Completely agree Chuck. It would be nice to get voice mails as text too. It seems that all of these technologies have enormous potential for GrandCentral but there seems to be no GC focus what so ever.
The view that "[] ...speech recognition [is] search problem[s]" is common, but I think there are better ways to capture/identify speech. Translation is a different issue and mass data analysis may be appropriate here.
English to Russian automatic translator is poor. It translates incorrectly simple and obvious phrases. Also it doesn't translate some words at all. :(
I will third that comment by Chuck. My phone doesn't let you input numbers when you've received a call and it's in password lock, so if my phone happens to be password locked (it automatically locks every few hours) and I get a call, I can't answer and I'm forced to wait until the party inevitably hangs up. For this reason, I don't give out my GC number unless I'm sure someone's going to try to bug me. I'm annoyed at how long it's taking them to get GrandCentral up to speed, but I can only assume they must be planning a big overhaul soon, especially considering their Android platform is rolling out.
check speechsystems.in which works on speech recognition.All the guys are from CMU.
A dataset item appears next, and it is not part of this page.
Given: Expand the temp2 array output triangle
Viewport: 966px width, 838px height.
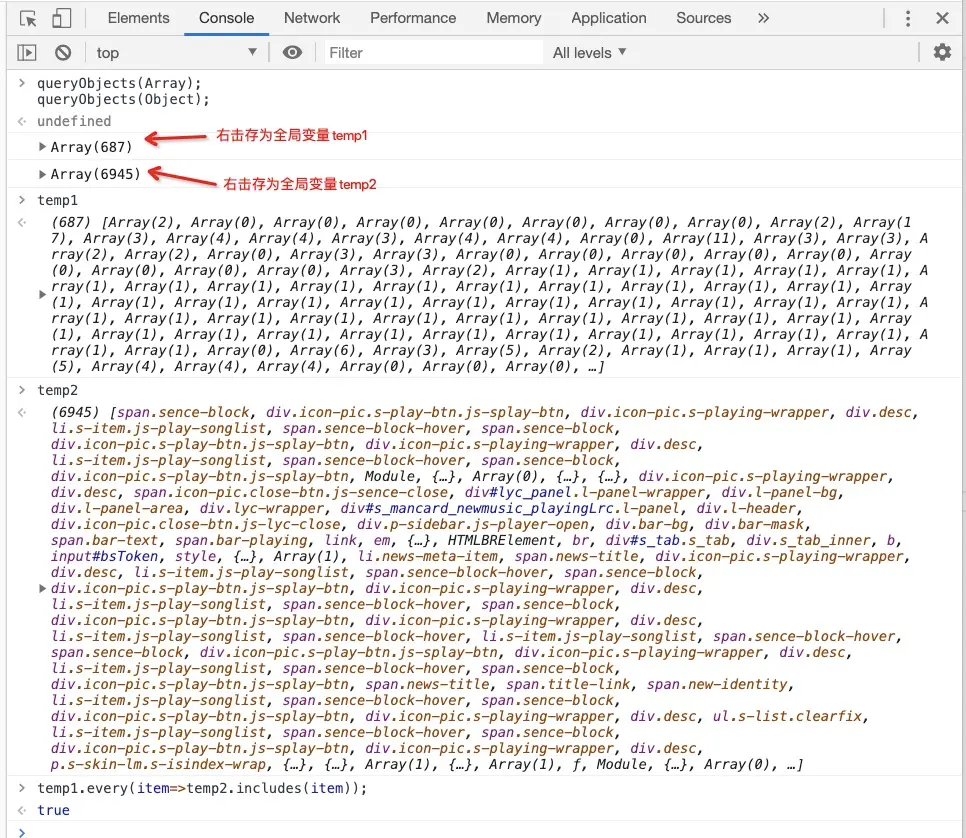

Speech recognition....am going mad with it. Am doing a final year project for my university course and I got to do a online chatterbot specialised on nutrition with speech recognition :-S

Anyone can atleast gimmi some help, hints where to start...langauges...etc programming platform?
@steeleweed:
"mass data analysis" is part of what happens when doing speech recognition as a search problem. Search is also applicable for parsing syntactic structure, and is thus an important ingredient in many machine translations systems. Besides, most of the NLP technology out there uses a rather eclectic mix of methods...
Another Cool company making tremendous progress is SpeechCycle, based in NYC....see www.speechcycle.com
Spinvox.com - Already there, Artificial intelligence made in Cambridge, patented and awesome quality. Sorry Google, this time you're very late !
As impressing as this development is, the work of an actual translation agency won't be replaced so easily.